Autoscaling EKS on Fargate with custom metrics

NOTICE: October 04, 2024 – This post no longer reflects the best guidance for configuring a service mesh with Amazon EKS and its examples no longer work as shown. Please refer to newer content on Amazon VPC Lattice.

——–

This is a guest post by Stefan Prodan of Weaveworks.

Autoscaling is an approach to automatically scale up or down workloads based on the resource usage. In Kubernetes, the Horizontal Pod Autoscaler (HPA) can scale pods based on observed CPU utilization and memory usage. Starting with Kubernetes 1.7, an aggregation layer was introduced that allows third-party applications to extend the Kubernetes API by registering themselves as API add-ons.
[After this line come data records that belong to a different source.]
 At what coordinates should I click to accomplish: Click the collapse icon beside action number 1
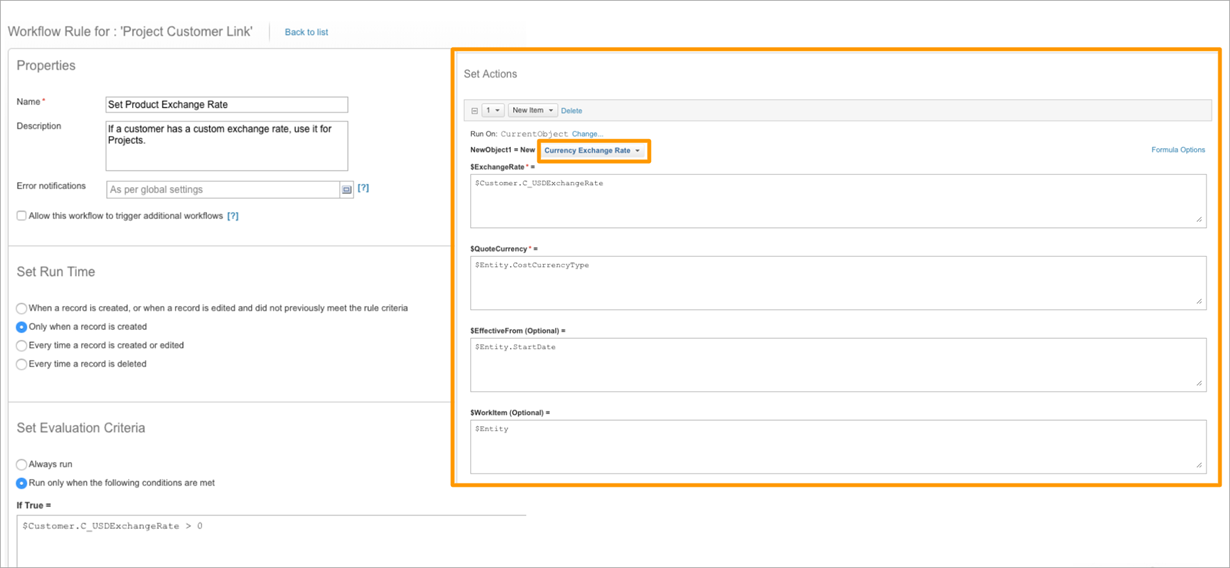pos(474,111)

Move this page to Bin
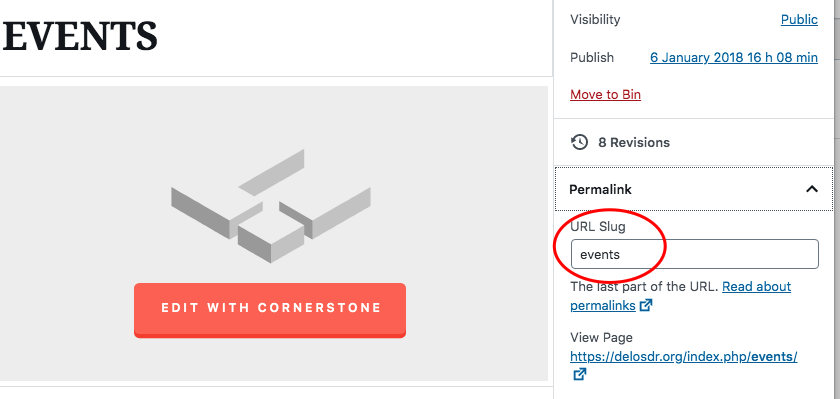pos(605,95)
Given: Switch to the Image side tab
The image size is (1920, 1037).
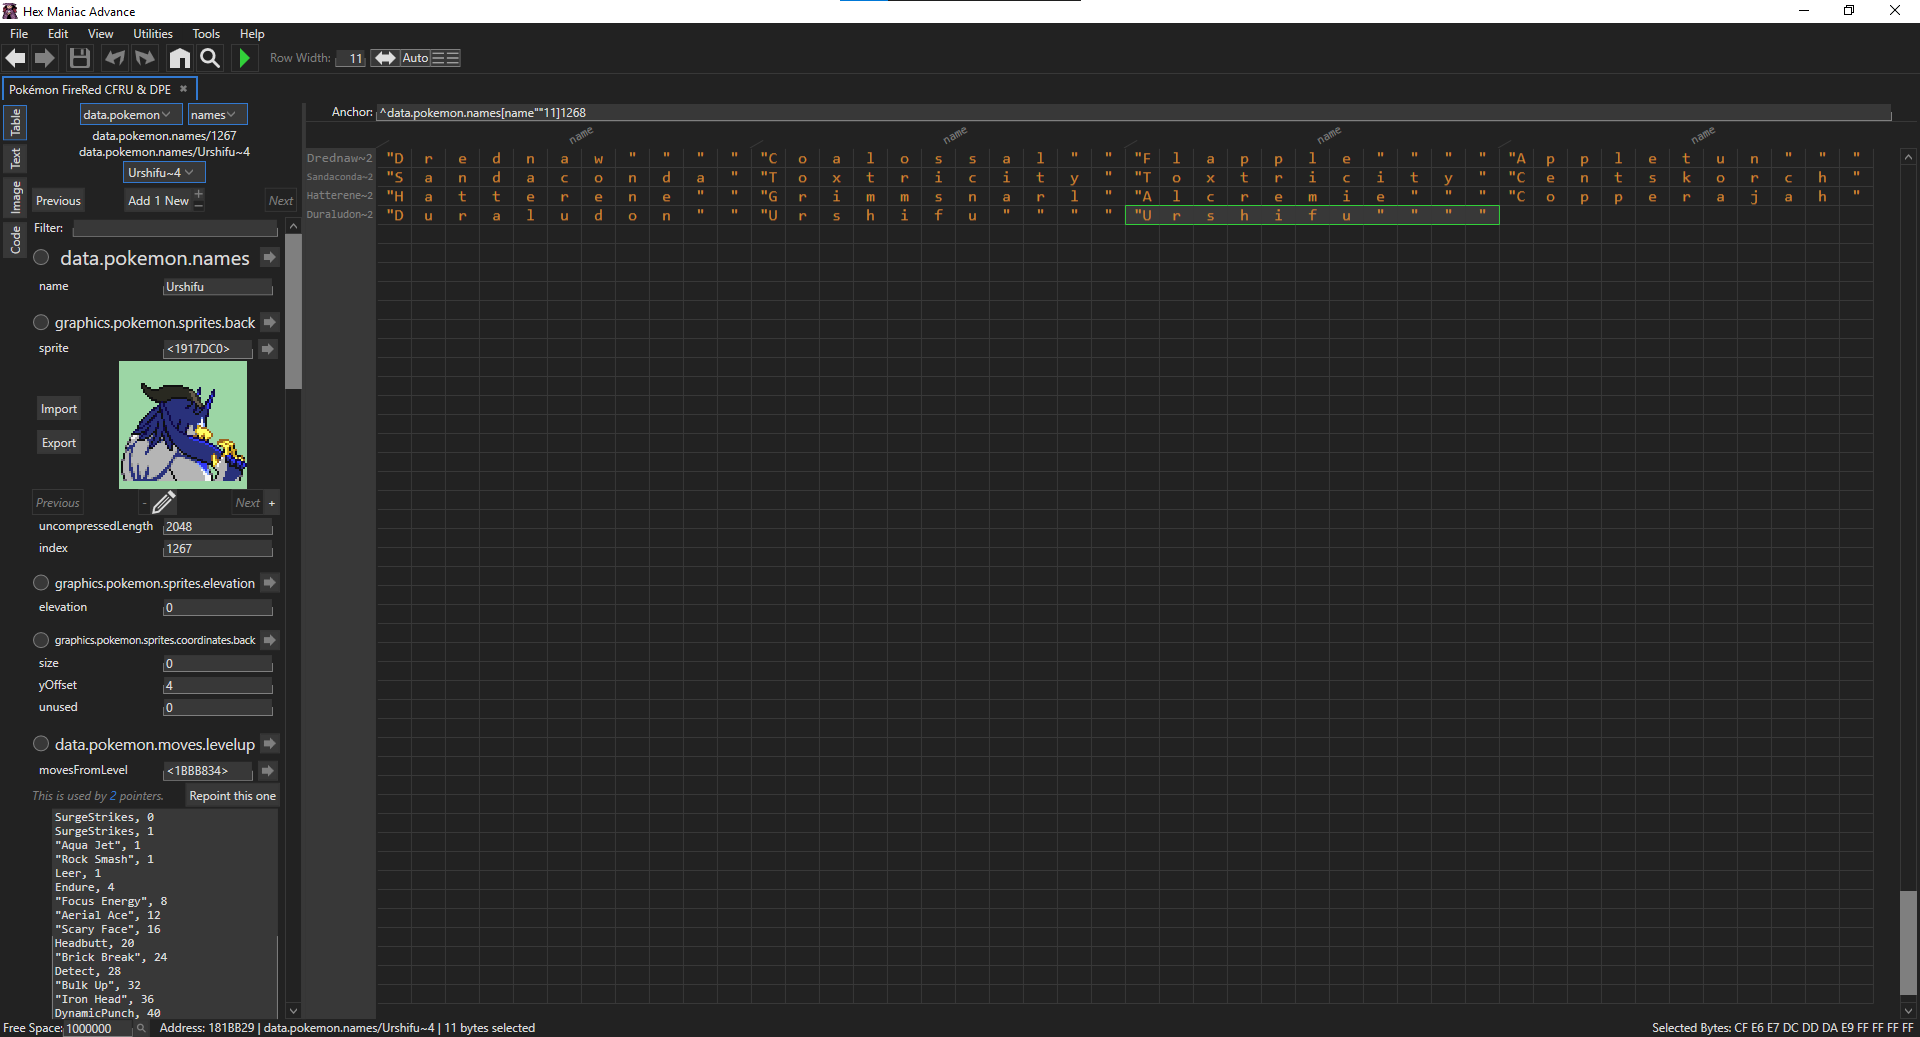Looking at the screenshot, I should point(15,197).
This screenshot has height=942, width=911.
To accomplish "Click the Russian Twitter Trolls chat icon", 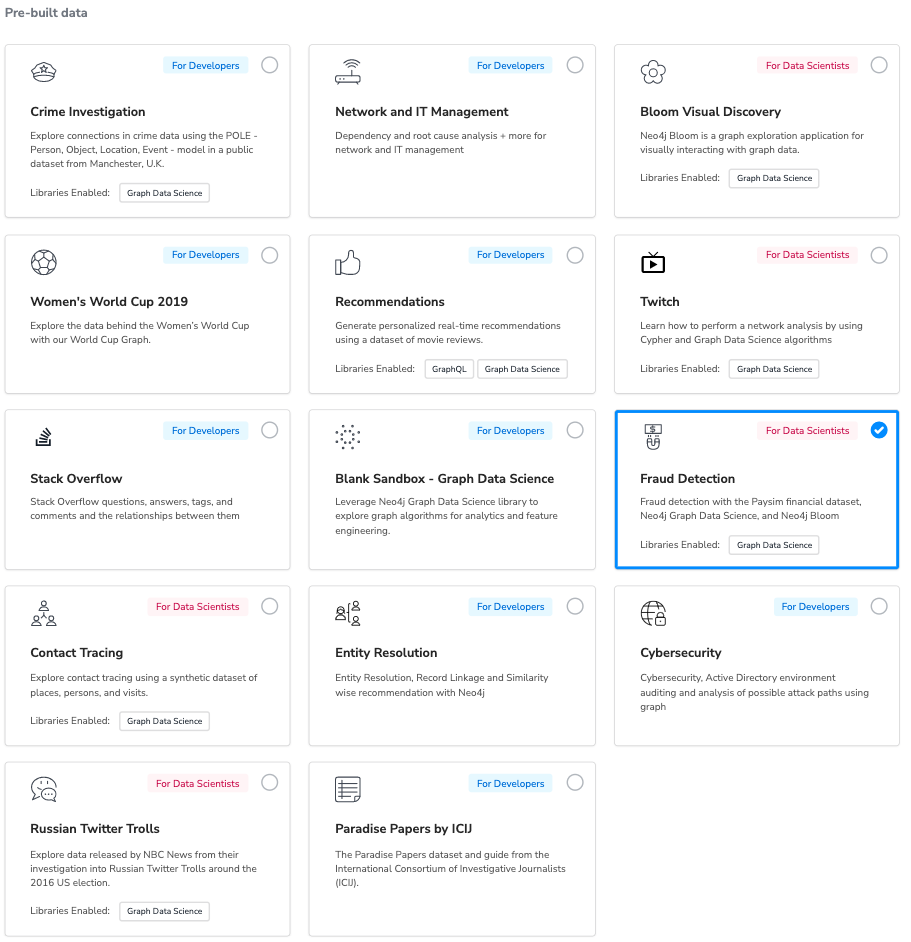I will pos(43,789).
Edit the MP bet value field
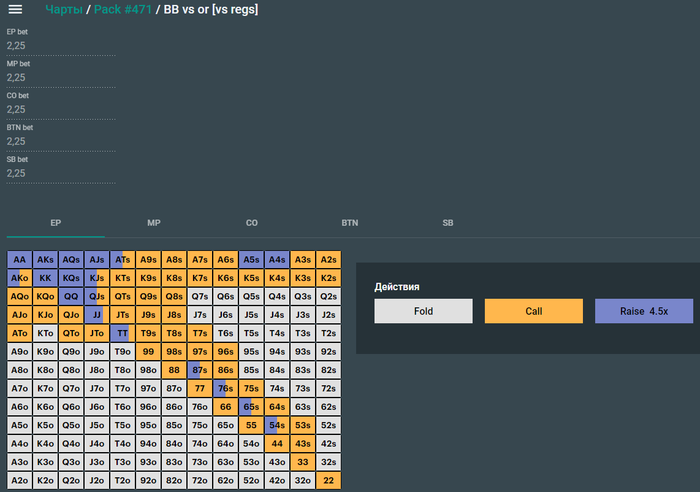The width and height of the screenshot is (700, 492). (x=61, y=78)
Such an add-on can implement the Custom Metrics API and enable HPA access to arbitrary metrics.

What follows is a step-by-step guide on configuring HPA with metrics provided by Prometheus to automatically scale pods running on Amazon EKS on AWS Fargate.

Prerequisites

Install eksctl and fluxctl for macOS with Homebrew like so:

brew tap weaveworks/tap
brew install weaveworks/tap/eksctl
brew install fluxctl

And for Windows you can use Chocolatey:

choco install eksctl
choco install fluxctl

Last but not least, for Linux you can download the eksctl and fluxctl binaries from GitHub.

Create an EKS cluster

First, create an EKS cluster with two EC2 managed nodes and a Fargate profile using the following config file:

apiVersion: eksctl.io/v1alpha5
kind: ClusterConfig
metadata:
  name: eks-fargate-hpa
  region: eu-west-1

managedNodeGroups:
  - name: default
    instanceType: m5.large
    desiredCapacity: 2
    volumeSize: 120
    iam:
      withAddonPolicies:
        appMesh: true
        albIngress: true

fargateProfiles:
  - name: default
    selectors:
      - namespace: demo
        labels:
          scheduler: fargate

Save above cluster config in a file called cluster-config.yaml and then do:

eksctl create cluster -f cluster-config.yaml

You’ll use the managed nodes for cluster add-ons (CoreDNS, kube-proxy) and for the HPA metrics add-ons with the following configurations:

Prometheus: scrapes pods and stores metrics
Prometheus metrics adapter: queries Prometheus and exposes metrics for the Kubernetes custom metrics API
Metrics server: collects pods CPU and memory usage and exposes metrics for the Kubernetes resource metrics API

For the demo, you’ll be using the application podinfo running on Fargate. Note that only the pods deployed in the demo namespace with the scheduler: fargate label will be running on Fargate, as defined in the Fargate profile, above.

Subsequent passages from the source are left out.